Look for the line containing "[TNTV News] (533, 2162)" in the records below. Then output it and all the lines that follow, exactly and without any others.

Stored items from a collection:
++++++++++++++++++++

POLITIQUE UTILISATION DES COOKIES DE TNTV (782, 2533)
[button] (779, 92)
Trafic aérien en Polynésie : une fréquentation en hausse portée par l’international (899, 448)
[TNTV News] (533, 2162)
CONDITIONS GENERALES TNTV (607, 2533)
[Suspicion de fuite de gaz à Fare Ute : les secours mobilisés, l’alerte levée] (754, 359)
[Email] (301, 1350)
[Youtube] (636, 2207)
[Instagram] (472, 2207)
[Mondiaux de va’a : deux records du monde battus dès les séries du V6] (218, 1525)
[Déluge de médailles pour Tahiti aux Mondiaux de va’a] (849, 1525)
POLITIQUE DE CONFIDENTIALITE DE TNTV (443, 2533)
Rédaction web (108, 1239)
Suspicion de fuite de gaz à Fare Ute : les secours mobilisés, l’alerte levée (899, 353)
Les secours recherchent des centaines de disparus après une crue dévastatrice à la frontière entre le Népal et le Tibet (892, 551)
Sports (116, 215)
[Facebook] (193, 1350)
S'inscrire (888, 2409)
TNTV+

++++++++++++++++++++

COMPLETED EXERCISE
[TNTV News] (533, 2162)
CONDITIONS GENERALES TNTV (607, 2533)
[Suspicion de fuite de gaz à Fare Ute : les secours mobilisés, l’alerte levée] (754, 359)
[Email] (301, 1350)
[Youtube] (636, 2207)
[Instagram] (472, 2207)
[Mondiaux de va’a : deux records du monde battus dès les séries du V6] (218, 1525)
[Déluge de médailles pour Tahiti aux Mondiaux de va’a] (849, 1525)
POLITIQUE DE CONFIDENTIALITE DE TNTV (443, 2533)
Rédaction web (108, 1239)
Suspicion de fuite de gaz à Fare Ute : les secours mobilisés, l’alerte levée (899, 353)
Les secours recherchent des centaines de disparus après une crue dévastatrice à la frontière entre le Népal et le Tibet (892, 551)
Sports (116, 215)
[Facebook] (193, 1350)
S'inscrire (888, 2409)
TNTV+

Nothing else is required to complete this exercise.